I had in fact relaxed so much that I forgot about the one member of my teacher training class who drives me up the wall. This week, it was disparaging comments about a much-loved teaching method of mine- specifically, using games in class- which got me going and stopped me wanting to contribute. "In my subject," he announced, "games are for Christmas break." I found that very rude of him, and can't help wondering whether he allows his own students to be so rude about other students' opinions and ideas. I was rather frustrated that games were not discussed further as other methods were, since I was itching for the opportunity at least to explain why they are so useful in an English class. What I should have done was jump on the comment, which was made seemingly as a parting shot as other comments have been, and ask why he said that. I felt very angry that someone felt it was acceptable to denigrate a teaching tool, simply because it couldn't be used for a particular subject. That said, I feel that a game approach can be used in a variety of subject areas. It's not specifically playing a game- I don't spend my English classes playing parlour games- it's putting the learning goal into a game format.

For example: I want my students to revise the past simple tense. I could give them a test. I could give them a worksheet on the past simple. In some classes that is precisely what I would do, as they respond to a more formal teaching style. But I could, with equal success in terms of the learning outcome, use the Blockbusters I think I've mentioned before- a hex-grid of verbs, which the students have to turn into the tense I specify to win the hex and get across the board.

Another example: I want to feedback with the class and go through the answers to some work they have been doing, let us for the sake of argument say a Cloze exercise. I could simply ask them to tell me the answers and I write them down. But I could also put the students in teams, and 'buy' the correct answers with monopoly money- if they bid on the correct one, they get their money back. If they bid incorrectly, they lose their money, and the team with the most money at the end is the winner. It keeps their interest, as they have a stake in every answer, and getting them right matters more. Or I could project (this is pre-Smartboard) the exercise onto the whiteboard twice- as in two copies up at the same time- give two groups of students pens, and get them to race to fill out the correct answers. The team with the most correct, and correctly spelled, wins. Again, it makes getting things right matter.
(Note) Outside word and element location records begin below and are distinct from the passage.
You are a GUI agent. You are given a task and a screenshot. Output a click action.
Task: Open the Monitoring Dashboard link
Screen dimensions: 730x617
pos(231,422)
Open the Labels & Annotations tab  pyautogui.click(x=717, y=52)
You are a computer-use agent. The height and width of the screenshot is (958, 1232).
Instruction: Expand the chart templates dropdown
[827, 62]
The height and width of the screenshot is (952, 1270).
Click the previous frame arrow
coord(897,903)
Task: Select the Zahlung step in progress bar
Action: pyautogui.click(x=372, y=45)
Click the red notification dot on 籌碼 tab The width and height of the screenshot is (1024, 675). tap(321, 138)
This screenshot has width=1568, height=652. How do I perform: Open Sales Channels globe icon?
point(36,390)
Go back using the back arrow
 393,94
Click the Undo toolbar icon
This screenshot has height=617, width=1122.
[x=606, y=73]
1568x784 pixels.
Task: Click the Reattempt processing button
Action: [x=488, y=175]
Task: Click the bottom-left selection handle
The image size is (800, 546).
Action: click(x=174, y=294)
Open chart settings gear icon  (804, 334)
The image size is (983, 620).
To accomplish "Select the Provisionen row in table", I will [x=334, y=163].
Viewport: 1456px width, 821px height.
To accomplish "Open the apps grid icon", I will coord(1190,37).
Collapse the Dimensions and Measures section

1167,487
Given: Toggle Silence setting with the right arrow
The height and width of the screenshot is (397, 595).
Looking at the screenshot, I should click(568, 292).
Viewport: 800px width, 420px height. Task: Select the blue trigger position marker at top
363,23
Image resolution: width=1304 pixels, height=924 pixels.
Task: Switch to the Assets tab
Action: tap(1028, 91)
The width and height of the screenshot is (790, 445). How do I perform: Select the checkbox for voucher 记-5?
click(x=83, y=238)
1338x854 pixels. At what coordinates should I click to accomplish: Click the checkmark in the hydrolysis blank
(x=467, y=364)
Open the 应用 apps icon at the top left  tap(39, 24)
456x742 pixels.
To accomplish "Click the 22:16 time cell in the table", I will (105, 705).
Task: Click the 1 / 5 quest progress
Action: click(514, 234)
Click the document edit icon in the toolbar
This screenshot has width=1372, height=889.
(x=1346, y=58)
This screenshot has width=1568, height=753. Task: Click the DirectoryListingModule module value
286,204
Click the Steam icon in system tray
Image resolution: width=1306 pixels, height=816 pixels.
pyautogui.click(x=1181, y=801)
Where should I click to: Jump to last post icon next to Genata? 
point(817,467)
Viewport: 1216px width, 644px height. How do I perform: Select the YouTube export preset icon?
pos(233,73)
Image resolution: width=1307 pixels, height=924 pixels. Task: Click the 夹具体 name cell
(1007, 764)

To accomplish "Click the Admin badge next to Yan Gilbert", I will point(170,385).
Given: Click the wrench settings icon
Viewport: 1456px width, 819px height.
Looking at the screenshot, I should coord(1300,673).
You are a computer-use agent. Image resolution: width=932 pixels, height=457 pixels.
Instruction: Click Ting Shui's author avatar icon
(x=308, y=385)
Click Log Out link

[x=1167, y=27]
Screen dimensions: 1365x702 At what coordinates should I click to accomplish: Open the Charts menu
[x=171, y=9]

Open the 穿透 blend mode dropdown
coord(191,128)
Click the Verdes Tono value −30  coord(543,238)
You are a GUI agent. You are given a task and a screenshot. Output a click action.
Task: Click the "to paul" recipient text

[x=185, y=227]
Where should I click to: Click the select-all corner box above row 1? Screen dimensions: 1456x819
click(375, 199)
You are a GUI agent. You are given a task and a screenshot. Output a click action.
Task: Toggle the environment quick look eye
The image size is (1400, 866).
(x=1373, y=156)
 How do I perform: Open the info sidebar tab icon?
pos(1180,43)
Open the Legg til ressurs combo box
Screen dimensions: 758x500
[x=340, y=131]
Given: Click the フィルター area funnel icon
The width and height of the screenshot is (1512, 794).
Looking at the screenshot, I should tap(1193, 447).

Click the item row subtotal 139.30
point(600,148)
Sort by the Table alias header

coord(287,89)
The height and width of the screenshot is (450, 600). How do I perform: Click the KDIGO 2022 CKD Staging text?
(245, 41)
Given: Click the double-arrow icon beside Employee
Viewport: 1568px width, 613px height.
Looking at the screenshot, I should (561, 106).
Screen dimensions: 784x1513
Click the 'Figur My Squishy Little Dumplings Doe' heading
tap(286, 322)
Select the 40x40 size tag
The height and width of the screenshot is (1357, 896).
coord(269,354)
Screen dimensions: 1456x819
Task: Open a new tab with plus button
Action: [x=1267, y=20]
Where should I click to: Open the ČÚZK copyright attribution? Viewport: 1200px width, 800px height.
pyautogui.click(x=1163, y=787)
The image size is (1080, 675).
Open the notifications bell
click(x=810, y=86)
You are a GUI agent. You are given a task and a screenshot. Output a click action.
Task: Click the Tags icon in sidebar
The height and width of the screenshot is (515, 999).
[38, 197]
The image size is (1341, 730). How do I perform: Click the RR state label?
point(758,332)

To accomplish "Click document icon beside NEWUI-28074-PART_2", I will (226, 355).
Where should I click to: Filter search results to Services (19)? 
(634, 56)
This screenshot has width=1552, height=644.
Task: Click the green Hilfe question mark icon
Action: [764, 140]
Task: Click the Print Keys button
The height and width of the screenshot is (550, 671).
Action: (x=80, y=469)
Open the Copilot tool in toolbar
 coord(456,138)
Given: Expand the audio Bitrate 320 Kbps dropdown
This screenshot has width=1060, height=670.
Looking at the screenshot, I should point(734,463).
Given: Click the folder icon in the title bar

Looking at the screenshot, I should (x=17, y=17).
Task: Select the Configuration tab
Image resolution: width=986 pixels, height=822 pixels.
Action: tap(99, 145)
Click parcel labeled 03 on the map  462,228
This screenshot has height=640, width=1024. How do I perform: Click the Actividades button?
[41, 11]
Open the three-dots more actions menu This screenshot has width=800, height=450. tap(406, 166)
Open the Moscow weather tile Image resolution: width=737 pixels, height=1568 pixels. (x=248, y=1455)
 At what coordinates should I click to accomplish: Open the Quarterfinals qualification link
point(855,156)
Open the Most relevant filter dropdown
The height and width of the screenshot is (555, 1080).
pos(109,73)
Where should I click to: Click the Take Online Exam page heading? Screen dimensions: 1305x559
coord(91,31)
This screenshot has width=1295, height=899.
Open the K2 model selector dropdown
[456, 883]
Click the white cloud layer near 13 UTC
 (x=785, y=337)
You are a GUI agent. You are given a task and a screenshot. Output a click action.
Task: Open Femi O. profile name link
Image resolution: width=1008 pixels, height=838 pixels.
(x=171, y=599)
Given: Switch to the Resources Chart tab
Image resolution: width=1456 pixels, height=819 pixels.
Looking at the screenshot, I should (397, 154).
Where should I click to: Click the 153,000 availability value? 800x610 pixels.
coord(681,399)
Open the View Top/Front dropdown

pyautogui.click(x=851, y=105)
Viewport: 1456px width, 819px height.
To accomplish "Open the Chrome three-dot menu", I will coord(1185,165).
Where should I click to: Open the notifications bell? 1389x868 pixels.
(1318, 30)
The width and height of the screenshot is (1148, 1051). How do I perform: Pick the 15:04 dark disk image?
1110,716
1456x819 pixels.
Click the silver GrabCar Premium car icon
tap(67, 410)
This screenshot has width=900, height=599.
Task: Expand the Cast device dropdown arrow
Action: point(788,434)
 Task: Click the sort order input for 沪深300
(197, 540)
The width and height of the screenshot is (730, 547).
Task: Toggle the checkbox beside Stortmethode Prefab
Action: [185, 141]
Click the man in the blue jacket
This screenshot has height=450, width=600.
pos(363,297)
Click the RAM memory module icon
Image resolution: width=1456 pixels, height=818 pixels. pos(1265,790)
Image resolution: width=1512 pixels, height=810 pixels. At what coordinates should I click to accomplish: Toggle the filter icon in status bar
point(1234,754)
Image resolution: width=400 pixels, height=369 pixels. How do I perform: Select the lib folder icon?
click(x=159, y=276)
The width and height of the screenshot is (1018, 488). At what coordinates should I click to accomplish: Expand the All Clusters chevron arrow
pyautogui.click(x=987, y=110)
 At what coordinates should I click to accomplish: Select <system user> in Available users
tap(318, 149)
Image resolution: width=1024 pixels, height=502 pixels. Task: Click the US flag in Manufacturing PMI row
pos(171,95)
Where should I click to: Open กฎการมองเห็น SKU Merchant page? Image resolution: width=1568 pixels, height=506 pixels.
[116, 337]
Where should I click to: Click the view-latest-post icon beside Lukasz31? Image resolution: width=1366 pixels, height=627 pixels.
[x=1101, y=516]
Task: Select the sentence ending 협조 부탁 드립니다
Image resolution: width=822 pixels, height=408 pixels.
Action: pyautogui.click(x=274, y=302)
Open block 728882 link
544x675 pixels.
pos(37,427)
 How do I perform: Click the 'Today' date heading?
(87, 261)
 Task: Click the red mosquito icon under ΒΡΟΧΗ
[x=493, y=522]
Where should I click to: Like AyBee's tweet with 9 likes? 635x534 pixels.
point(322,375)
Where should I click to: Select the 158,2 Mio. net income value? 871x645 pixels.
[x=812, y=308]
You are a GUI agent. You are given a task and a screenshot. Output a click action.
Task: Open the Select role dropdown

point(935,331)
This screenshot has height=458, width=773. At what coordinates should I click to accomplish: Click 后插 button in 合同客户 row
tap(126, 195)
A final example, from a listening exercise: I want my students to pick out particular words in a listening exercise, to practice their listening skills. A great, fun, and very kinaesthetic way to do this, is to give the students flashcards, each with a different word on it. The chairs are put out so that students can stand up easily. When they hear their word, that is exactly what they have to do. It hones their skills, and is tremendous fun when you use a song.

These examples, and others like them (I shall talk about using puppets and drama another time) are, as far as I'm concerned, games. They are not serious, but they have learning outcomes, and students gain from them. One of the most important things they gain is a more varied lesson. Varying the way that I deliver my subject is, as far as I'm concerned, one of the most important skills I can develop. It keeps my students engaged, interested, and focussed on the task.

At least I can empathise now with students who have problems with particular peers who antagonise them- there was a time when I would deliberately pair such students to try and get them to co-operate and get over their differences, but I realise now, having had to work with said classmember, just how unproductive that can be.

Slang and talking about the trip will, I think, provide some interesting lessons.

But not as interesting, I suspect, as the ESOL citizenship work. Why didn't I start using this sooner? It's an ideal way to introduce some positive changes in classroom management, as one of the first things discussed in both the coursebooks are good and bad manners. Now that we have established what they are, my Entry 2 class are keenly putting up their hands before answering or asking questions- a good start to getting them not to talk to each other when others are talking.